Washington Capitals center Nicklas Backstrom, of Sweden, pauses during a Capitols hockey practice, Tuesday, Feb. 25, 2014, in Arlington, Va. Backstrom missed the Sochi Olympics gold medal game because of a failed doping test. (AP Photo/Carolyn Kaster)
(AP Photo/Carolyn Kaster)

5. FedEx delivery? Before facing the Canucks, Nicklas Backstrom received some long-awaited news that the International Olympic Committee Disciplinary Commission ruled he would receive the silver medal he earned as a part of the Swedish hockey team in Sochi.

“Hopefully they’ll FedEx it to me,” Backstrom said after the game. “I’m happy about the decision absolutely. Who wouldn’t be happy to get a silver medal?”

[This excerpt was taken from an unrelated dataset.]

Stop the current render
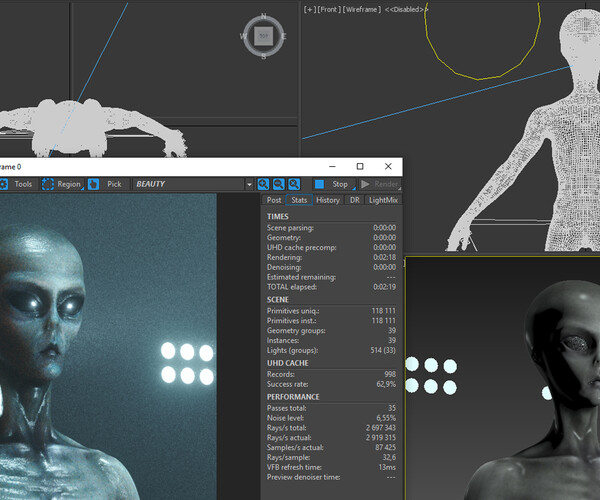 340,184
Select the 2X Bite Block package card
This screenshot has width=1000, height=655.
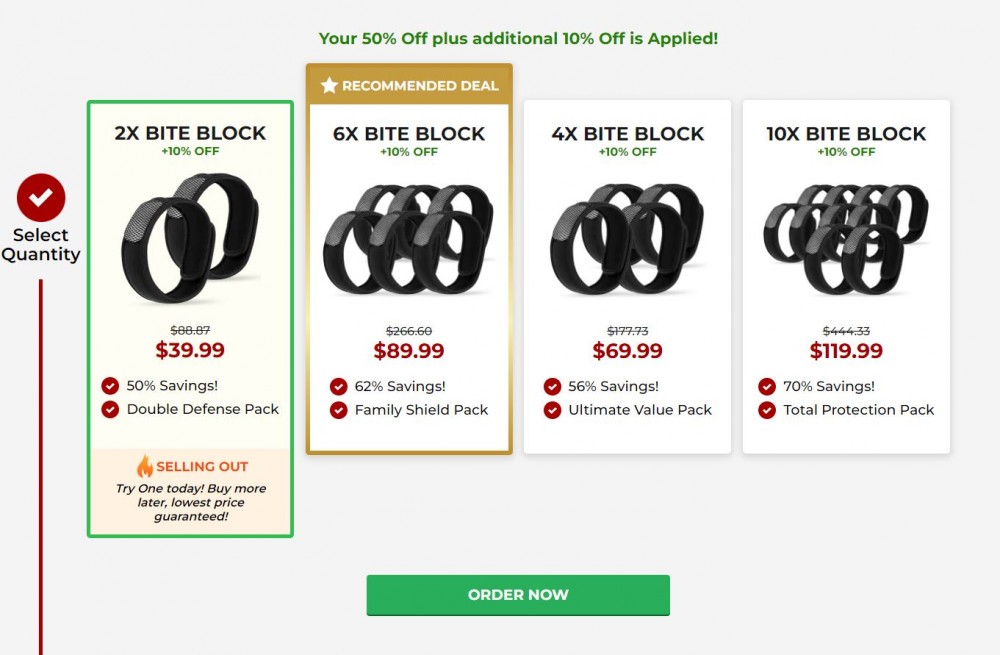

It offers closure for Backstrom, who was held out of the gold-medal game in Sochi because he tested positive for elevated levels of pseudoephedrine because of an allergy medication he’s been taking for seven years. Backstrom had been tested on Feb. 19 but then didn’t receive the test results until Feb. 23, hours before the contest, leaving him no time to appeal the result or request a secondary test.

“I’m disappointed that I couldn’t play the final game there against Canada but that being said, I’m happy that the IOC acknowledged everything I said from the beginning,” Backstrom said. “I’m just happy that it’s over. It’s been on my mind a little bit. I’m happy it’s over and I’m glad I got the silver medal. With that being said, I’m looking forward to playing for the Caps now and that we get ourselves into the playoffs, that’s all I’m focused on right now.”